Because of World War II, these were the first Winter Games in 12 years. Norway's Birger Rudd, the Olympic ski-jumping champion in 1932 and '36 and a concentration camp prisoner during the war, returned to action and captured a silver medal at age 37. Figure skater Barbara Ann Scott won Canada's first non-hockey gold. 1952 - Oslo

The only Winter Games held in a Nordic country pointed up the need for weight limits in bobsledding, where the winning German team (East and West competed together) averaged 250 pounds a man, an obvious advantage in this gravity-assisted sport. American Richard (Dick) Button won his second straight men's crown.

1956 - Cortina d'Ampezzo, Italy

The Soviet Union, in its first Winter Olympics, collected an unmatched total of 16 medals. Toni Sailer, an Austrian plumber, swept all three men's Alpine skiing races - the downhill, slalom, and giant slalom. The US had the golden girl and boy of skating in Tenley Albright and Hayes Jenkins. 1960 - Squaw Valley, Calif.

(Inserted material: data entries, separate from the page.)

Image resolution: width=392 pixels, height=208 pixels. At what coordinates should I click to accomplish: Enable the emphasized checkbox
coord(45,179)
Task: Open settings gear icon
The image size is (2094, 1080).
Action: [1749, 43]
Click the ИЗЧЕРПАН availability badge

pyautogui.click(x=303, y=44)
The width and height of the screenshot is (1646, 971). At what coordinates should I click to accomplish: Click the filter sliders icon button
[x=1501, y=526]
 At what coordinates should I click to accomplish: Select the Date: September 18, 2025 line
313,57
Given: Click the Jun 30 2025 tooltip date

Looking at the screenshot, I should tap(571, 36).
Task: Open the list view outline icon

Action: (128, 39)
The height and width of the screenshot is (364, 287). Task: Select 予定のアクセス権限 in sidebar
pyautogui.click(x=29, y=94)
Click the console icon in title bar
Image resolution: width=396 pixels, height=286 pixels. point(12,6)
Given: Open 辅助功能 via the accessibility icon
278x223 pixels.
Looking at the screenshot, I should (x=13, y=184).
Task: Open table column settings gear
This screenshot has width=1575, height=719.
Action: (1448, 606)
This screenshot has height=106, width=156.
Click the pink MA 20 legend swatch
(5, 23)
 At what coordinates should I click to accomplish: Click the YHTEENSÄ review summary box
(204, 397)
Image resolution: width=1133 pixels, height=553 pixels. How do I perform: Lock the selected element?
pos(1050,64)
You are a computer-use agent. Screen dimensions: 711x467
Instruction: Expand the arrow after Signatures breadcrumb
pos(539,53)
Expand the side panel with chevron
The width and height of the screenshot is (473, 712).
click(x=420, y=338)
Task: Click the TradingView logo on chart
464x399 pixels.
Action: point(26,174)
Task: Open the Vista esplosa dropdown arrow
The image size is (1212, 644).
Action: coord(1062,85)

South Africa entered the Winter Games for the only time in history. East and West Germany couldn't agree on a mutual national anthem, so Beethoven's Ninth Symphony was played whenever either won a gold medal. In the original miracle on ice, the US hockey team upset the Soviet Union en route to the gold. 1964 - Innsbruck, Austria

Snow had to be trucked in so postponed skiing events could be completed. The Soviet Lidia Skoblikova, a female forerunner of Eric Heiden, won all four women's speed skating events. 1968 - Grenoble, France

Frenchman Jean-Claude Killy achieved a skiing grand slam with three Alpine golds, American teen-ager Peggy Fleming turned in an exquisite figure skating performance, and East and West Germany competed as separate countries for the first time. 1972 - Sapporo, Japan

The largest metropolis (about a million people) ever to host the Winter Games also became the first venue outside Europe or the US. Media members outnumbered competitors 2 to 1, making for plenty of coverage of the Austrian skier Karl Schranz's banishment for breaking the strict amateur code. 1976 - Innsbruck

Austria's own Franz Klammer roared recklessly to an unforgettable downhill skiing victory and American skater Dorothy Hamill and West German skier Rosi Mittermeier (two golds and a silver) provided the Games with two charming female champions. 1980 - Lake Placid

Americans cheered wildly as Eric Heiden won an unprecedented five speed skating golds and a bunch of college-age kids sprang a huge hockey upset of the Soviet Union. Figure skating pair Tai Babilonia and Randy Gardner, the Heartbreak Kids of these Games, were forced to withdraw at the last minute because of an injury to Gardner. Some observers expected them to challenge the USSR's Irina Rodnina, who with partner Alexander Zaitsev, who won her third straight Olympic title. 1984 - Sarajevo, Yugoslavia

British skaters Jayne Torvill and Christopher Dean raised ice dancing to new heights with a riveting routine that was an artistic and technical masterpiece. Little-known American Bill Johnson delivered after brashly predicting victory in the men's downhill ski race, while twin teammates Phil and Steve Mahre closed out their Olympic careers with a 1-2 slalom finish on the Games' final day. Finland's Marja-Liisa Hamalainen was the most-decorated champion with three cross-country skiing golds.